The term “wireless devicerefers here to handheld wireless devices with built-in
antennas, often called “cell,” “mobile,” or “PCS” devices. These types of wireless
devices can expose the user to measurable Radio Frequency (RF) energy because of
the short distance between the device and the user’s head.
These RF exposures are limited by FCC safety guidelines that were developed with
the advice of the FDA and other federal health and safety agencies. When the device
is located at greater distances from the user, the exposure to RF is drastically lower
because a person’s RF exposure decreases rapidly with increasing distance from the
source. The so-called “cordless devices,” which have a base unit connected to the
telephone wiring in a house, typically operate at far lower power levels, and thus
produce RF exposures far below the FCC safety limits.
4. What are the results of the research done already?
The research done thus far has produced conflicting results, and many studies have
suffered from flaws in their research methods. Animal experiments investigating the
effects of Radio Frequency (RF) energy exposures characteristic of wireless devices
have yielded conflicting results that often cannot be repeated in other laboratories.

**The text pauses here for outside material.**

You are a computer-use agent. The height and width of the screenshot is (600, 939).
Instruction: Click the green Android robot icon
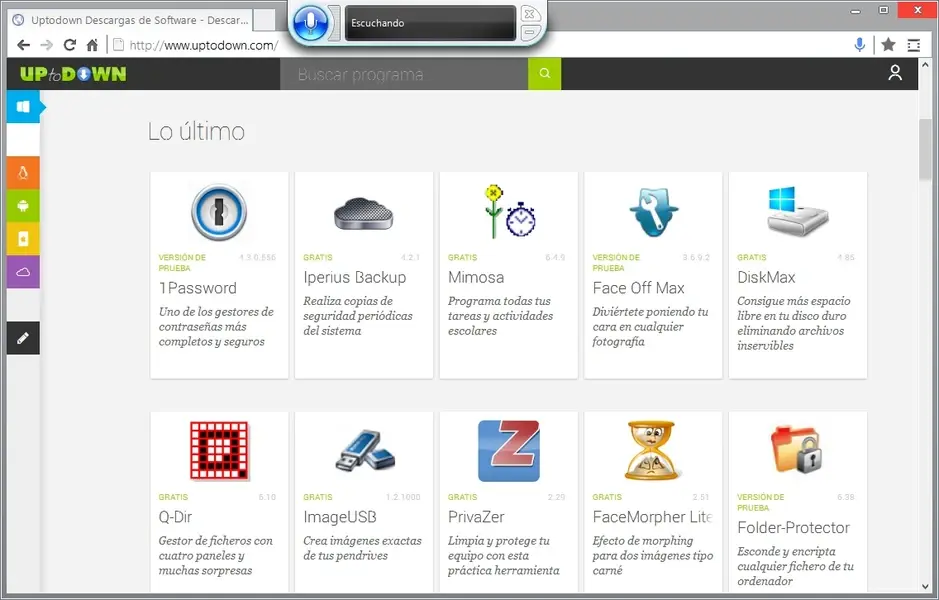[24, 205]
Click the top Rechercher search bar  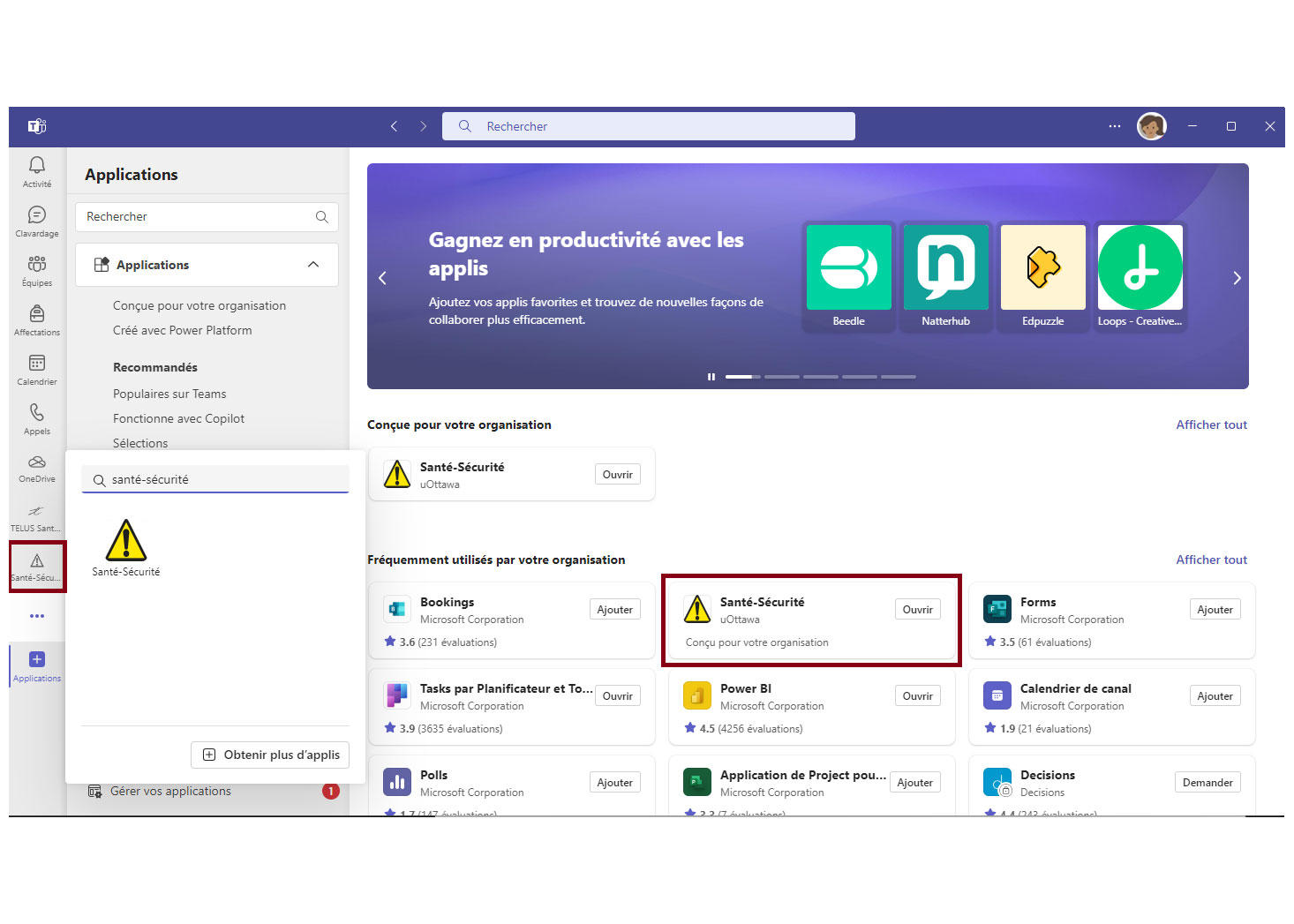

A few animal studies, however, have suggested that low levels of RF could accelerate
the development of cancer in laboratory animals. However, many of the studies
that showed increased tumor development used animals that had been genetically
engineered or treated with cancer-causing chemicals so as to be pre-disposed to
develop cancer in the absence of RF exposure. Other studies exposed the animals
to RF for up to 22 hours per day. These conditions are not similar to the conditions
under which people use wireless devices, so we do not know with certainty what
the results of such studies mean for human health. Three large epidemiology studies
have been published since December 2000. Between them, the studies investigated
any possible association between the use of wireless devices and primary brain
cancer, glioma, meningioma, or acoustic neuroma, tumors of the brain or salivary
gland, leukemia, or other cancers. None of the studies demonstrated the existence of
any harmful health effects from wireless device RF exposures. However, none of the
studies can answer questions about long-term exposures, since the average period
of device use in these studies was around three years.